**Texte**
Les femmes, perdantes de la LPP

de: Michela Bovolenta, secrétaire centrale SSP

En 2020, l’écart entre les prestations de prévoyance professionnelle touchées par les hommes et les femmes est resté abyssal. Pour la grande majorité des salarié·e·s, l’AVS est le système le plus favorable.

photo Valdemar Verissimo

En janvier, l’Office fédéral de la statistique (OFS) a publié ses résultats sur les nouvelles rentes versées en 2020 par la prévoyance professionnelle [1]. Ces chiffres confirment une fois de plus que le deuxième pilier du système de retraites prétérite les femmes de manière très importante. Alors que nous sommes en pleine campagne référendaire contre AVS 21 et que le parlement s’apprête à débattre du deuxième volet de la réforme des retraites, le projet LPP 21, il vaut la peine de s’attarder sur ces données.

**Enregistrements extraits**
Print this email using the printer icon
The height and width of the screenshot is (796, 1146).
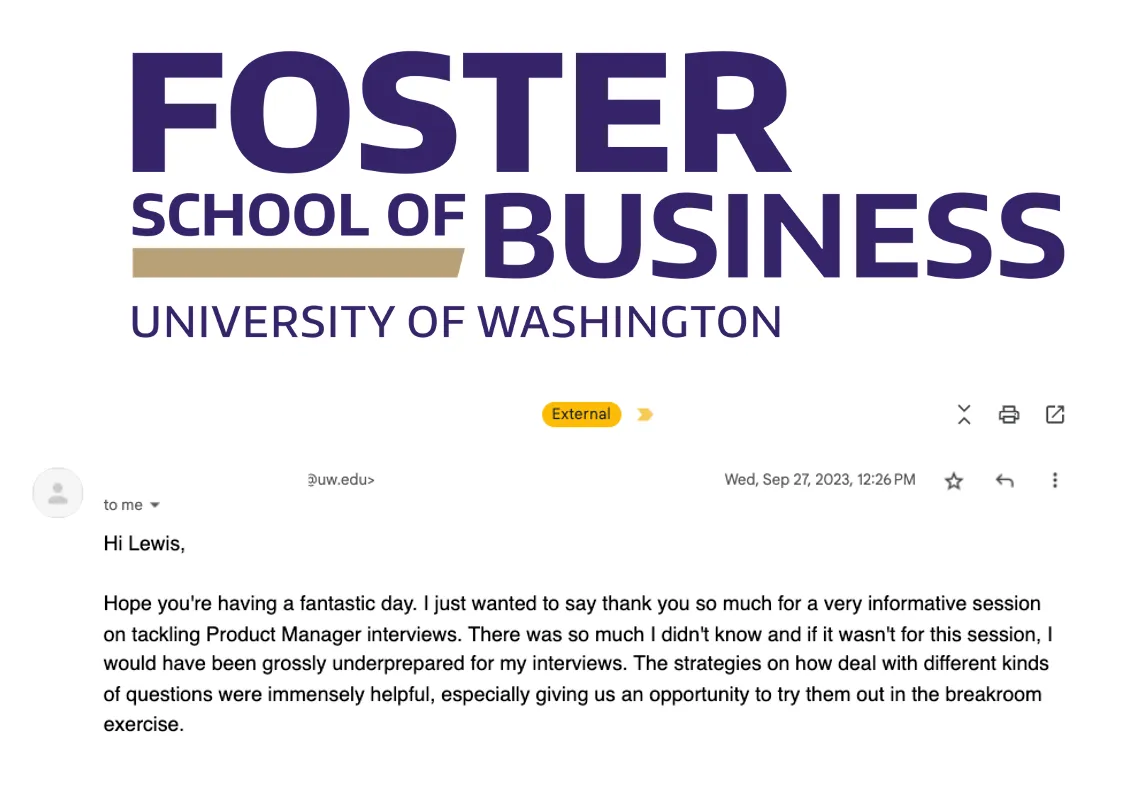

...

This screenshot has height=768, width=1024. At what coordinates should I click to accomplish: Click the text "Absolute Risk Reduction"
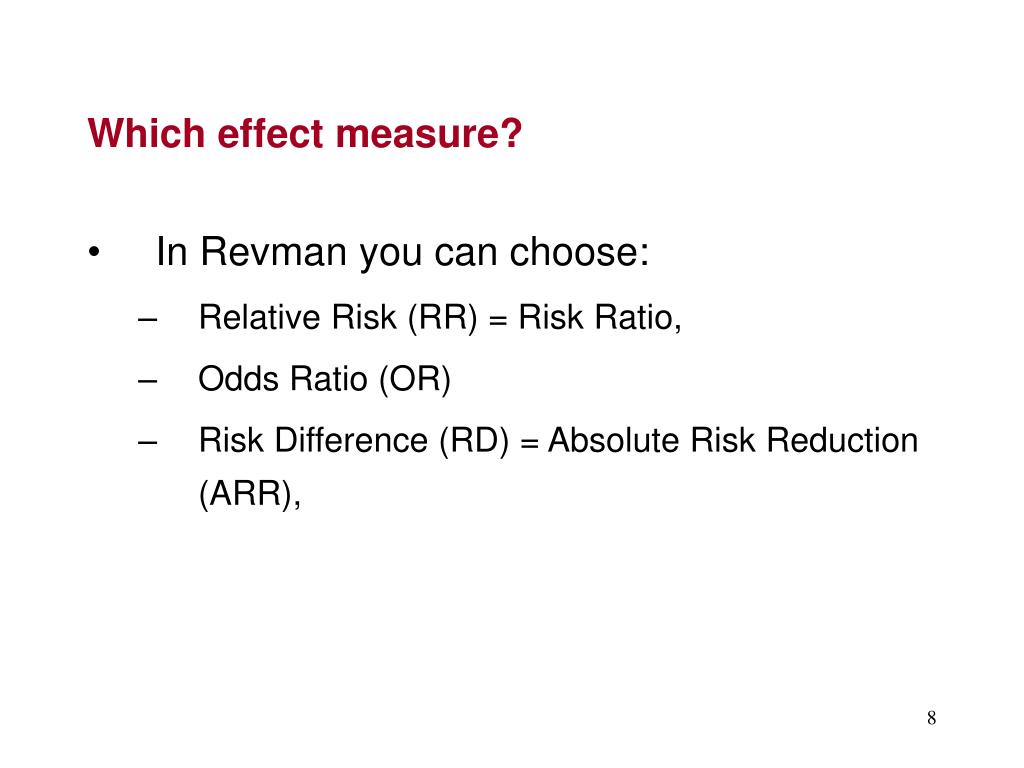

**Consignes de l'exercice**
1. Répondez à ces questions sur l'article consacré aux rentes de la LPP :
(a) Quel organisme a publié en janvier les résultats sur les nouvelles rentes versées en 2020 ?
(b) Quel système est le plus favorable pour la grande majorité des salarié·e·s ?
(c) Comment s'appelle le projet qui constitue le deuxième volet de la réforme des retraites ?
2. Reprenez l'article consacré aux rentes de la LPP après sa dernière phrase et poursuivez-le.
Les enregistrements ne servent à rien pour ce travail.

**Réponses rédigées**
1.
(a) L'Office fédéral de la statistique (OFS).
(b) L'AVS.
(c) Le projet LPP 21.

2.
Deux fois moins !

Voilà la cruelle réalité des inégalités en matière de versement du capital du 2e pilier: le montant médian du capital retiré par les hommes est de 150 000 francs, contre à peine 61 000 francs pour les femmes. La différence est encore plus grande lorsqu’on prend en compte le capital versé par les institutions de libre passage: près de 200 000 francs pour les hommes, contre 79 000 francs pour les femmes. L’analyse de l’OFS montre aussi que ce sont les personnes partant à la retraite avant l’âge légal qui perçoivent les prestations en capital les plus élevés. Et comme les rentes des hommes sont plus hautes, ce sont eux qui peuvent le plus facilement s’offrir une retraite anticipée. Une réalité qui relativise fortement l’argument consistant à culpabiliser les femmes qui auraient le «privilège» de la retraite à 64 ans.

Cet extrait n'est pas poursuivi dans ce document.